The Game and Wildlife Conservation Trust (GWCT) has released results of a peer-reviewed study which demonstrates that breeding curlews on UK grouse moors are raising four times more chicks than on similar unmanaged moorland sites.
The research shows that, in addition to maintaining healthy numbers of curlew, grouse moor management can provide a surplus of fledglings potentially aiding species recovery.

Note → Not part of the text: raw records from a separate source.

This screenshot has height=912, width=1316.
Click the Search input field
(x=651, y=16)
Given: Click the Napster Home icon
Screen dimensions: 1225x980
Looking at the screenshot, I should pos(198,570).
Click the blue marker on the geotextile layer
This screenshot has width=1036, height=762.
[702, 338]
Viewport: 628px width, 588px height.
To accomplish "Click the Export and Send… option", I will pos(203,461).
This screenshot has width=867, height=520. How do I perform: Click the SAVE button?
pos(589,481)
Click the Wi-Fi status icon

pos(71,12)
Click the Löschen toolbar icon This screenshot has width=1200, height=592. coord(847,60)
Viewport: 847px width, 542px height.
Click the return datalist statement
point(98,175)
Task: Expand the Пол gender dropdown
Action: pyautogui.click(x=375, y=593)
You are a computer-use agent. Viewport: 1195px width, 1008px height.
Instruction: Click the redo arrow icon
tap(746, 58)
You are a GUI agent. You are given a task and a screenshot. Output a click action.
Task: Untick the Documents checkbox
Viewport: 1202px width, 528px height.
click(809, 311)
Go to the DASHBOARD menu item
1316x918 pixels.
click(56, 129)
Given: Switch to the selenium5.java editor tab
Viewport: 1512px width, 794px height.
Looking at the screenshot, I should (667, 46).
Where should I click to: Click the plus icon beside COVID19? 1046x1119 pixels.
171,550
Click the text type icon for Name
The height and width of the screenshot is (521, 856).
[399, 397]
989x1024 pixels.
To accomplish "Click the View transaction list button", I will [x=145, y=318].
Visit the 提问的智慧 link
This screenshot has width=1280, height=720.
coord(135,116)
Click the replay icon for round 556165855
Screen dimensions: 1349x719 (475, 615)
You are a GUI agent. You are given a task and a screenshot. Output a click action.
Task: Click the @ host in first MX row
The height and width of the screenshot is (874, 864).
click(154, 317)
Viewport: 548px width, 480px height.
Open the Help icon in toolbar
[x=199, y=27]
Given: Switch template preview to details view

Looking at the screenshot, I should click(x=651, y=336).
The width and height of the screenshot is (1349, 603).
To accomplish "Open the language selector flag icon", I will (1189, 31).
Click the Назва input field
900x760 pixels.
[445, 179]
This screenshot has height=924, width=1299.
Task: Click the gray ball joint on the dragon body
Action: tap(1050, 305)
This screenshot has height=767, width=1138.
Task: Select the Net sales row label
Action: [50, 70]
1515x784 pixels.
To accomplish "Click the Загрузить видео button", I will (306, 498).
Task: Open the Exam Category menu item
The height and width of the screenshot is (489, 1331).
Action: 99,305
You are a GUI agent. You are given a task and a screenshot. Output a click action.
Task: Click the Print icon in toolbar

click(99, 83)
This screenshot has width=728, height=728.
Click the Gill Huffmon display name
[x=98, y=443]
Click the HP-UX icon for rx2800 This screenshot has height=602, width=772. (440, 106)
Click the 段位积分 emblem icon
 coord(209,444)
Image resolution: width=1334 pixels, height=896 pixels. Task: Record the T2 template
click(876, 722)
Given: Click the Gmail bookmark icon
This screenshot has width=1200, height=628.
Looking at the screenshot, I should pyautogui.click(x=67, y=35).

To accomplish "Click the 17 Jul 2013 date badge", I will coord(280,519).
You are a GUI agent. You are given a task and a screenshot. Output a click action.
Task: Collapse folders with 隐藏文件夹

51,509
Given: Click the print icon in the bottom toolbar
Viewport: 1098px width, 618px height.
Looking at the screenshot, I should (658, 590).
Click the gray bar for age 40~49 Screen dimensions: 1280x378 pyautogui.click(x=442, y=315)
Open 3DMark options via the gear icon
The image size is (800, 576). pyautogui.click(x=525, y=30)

Dr Dave Baines, Director of Upland Research and the project’s lead, commented: “This study shows that the provision of suitable habitat alone is insufficient to prevent the decline of the curlew, which is threatened with extinction in many parts of the UK. By providing adequate control of generalist avian and mammalian predators alongside suitable habitat, grouse moor management not only maintains stable numbers of curlew and other waders, but also increases their productivity to the point of generating a surplus.”
The team of scientists surveyed 18 pairs of sites on moorland and moor-edge farmland across North Wales, northern England, the Scottish Borders and the Scottish Highlands over the breeding season. The results showed that twice as many waders, on average four species, were recorded on grouse moors, compared to non-grouse moors, where on average three species were seen.
On grouse moors, it was estimated that two thirds of curlew pairs successfully hatched chicks, compared to just 17% of pairs on non-grouse moors. The study also suggests that without predator control on UK grouse moors, and specifically the control of foxes and corvids, national curlew declines would have been more severe.
The research, funded by the G & K Boyes Charitable Trust, was published in the European Journal of Wildlife Research.